→ **ASSIGNED TASK**
Below are records; count how many of their lines contain the word "cell" and give the number alone.

======

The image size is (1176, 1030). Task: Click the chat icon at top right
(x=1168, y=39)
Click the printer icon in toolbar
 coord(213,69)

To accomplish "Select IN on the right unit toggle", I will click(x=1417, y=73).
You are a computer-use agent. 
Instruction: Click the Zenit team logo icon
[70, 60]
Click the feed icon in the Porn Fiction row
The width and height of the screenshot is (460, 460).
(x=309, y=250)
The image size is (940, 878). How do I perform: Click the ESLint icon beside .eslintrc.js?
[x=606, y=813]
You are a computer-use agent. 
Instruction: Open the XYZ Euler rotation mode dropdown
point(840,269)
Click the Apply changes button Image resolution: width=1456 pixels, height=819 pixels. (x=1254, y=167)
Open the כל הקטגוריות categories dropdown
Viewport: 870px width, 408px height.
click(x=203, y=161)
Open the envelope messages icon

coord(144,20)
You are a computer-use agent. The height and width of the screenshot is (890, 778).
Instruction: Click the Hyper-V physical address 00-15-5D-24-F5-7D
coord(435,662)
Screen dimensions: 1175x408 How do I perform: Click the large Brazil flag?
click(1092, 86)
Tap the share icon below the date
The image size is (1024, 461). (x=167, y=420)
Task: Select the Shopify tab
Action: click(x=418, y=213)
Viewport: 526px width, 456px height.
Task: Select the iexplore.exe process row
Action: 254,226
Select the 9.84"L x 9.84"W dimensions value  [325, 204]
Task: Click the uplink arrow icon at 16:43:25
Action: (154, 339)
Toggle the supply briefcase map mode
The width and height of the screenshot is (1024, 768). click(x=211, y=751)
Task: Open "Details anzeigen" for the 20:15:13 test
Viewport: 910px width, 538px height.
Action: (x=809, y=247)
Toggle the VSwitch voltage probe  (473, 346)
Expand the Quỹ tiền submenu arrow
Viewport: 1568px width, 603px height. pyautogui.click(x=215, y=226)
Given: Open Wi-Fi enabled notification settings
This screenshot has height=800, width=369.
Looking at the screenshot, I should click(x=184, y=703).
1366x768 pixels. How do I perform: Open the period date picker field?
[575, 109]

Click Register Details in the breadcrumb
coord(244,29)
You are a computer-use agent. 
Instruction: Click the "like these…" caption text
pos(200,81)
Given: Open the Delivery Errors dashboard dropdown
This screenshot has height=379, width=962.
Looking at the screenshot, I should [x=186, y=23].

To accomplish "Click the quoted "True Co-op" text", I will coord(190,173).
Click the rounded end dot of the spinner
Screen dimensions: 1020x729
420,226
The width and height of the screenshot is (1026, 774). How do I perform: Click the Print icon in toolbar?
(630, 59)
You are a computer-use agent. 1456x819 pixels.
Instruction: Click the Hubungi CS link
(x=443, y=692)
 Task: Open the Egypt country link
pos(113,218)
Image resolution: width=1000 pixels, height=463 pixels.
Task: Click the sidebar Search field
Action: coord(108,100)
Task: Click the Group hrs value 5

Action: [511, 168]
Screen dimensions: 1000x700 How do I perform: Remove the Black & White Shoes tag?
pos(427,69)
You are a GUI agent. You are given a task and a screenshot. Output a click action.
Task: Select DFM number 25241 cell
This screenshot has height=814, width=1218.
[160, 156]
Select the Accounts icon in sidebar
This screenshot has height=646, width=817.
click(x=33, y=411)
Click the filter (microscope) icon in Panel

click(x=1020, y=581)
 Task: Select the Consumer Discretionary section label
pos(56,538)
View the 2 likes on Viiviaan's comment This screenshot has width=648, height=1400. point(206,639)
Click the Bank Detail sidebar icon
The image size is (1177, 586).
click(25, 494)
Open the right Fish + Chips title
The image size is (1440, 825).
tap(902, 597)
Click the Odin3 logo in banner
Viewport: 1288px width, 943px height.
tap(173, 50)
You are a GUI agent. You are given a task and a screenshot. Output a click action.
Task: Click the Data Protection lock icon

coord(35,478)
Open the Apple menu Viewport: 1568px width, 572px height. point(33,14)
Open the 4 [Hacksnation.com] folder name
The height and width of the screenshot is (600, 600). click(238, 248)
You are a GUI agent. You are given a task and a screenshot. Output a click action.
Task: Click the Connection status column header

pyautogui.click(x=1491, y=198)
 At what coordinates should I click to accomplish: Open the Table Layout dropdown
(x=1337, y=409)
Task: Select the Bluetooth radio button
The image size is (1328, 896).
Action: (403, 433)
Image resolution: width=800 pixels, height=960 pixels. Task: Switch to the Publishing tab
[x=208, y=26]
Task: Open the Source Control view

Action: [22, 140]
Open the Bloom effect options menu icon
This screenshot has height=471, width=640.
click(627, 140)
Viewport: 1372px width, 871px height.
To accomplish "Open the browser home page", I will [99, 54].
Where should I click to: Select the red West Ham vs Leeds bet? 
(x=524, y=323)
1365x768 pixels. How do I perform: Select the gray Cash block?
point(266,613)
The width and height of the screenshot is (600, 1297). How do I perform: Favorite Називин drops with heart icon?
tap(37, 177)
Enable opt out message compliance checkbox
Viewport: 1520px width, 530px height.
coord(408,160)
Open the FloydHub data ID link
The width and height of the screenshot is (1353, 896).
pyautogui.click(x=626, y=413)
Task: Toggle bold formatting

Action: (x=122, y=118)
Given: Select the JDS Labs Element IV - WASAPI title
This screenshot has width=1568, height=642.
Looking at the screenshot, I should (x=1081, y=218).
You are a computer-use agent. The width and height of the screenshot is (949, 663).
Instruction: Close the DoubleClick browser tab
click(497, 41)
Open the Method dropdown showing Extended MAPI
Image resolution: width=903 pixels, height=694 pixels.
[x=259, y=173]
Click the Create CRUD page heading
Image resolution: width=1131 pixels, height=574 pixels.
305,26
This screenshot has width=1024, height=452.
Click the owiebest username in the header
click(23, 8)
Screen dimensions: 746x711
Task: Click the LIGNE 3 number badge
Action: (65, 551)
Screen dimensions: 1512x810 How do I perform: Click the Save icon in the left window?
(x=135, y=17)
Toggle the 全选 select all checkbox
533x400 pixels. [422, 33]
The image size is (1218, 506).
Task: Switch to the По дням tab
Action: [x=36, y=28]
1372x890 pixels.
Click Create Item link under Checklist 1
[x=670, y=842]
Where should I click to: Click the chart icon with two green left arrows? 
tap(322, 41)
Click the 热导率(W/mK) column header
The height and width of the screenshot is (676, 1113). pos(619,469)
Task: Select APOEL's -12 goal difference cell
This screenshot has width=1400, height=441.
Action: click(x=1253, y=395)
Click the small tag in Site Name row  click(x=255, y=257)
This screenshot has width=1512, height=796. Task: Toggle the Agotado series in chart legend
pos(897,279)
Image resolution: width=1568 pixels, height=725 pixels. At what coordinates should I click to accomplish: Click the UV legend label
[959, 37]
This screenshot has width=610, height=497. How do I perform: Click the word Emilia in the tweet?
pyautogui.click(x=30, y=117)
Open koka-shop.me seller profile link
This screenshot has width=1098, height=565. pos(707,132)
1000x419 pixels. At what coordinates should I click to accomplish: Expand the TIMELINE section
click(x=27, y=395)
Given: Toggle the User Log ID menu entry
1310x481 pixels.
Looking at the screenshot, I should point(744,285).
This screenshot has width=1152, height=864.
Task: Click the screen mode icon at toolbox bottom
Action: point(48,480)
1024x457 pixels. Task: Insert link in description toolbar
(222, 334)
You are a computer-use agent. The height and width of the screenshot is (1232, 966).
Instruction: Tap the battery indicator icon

======

→ **WRITTEN RESPONSE**
2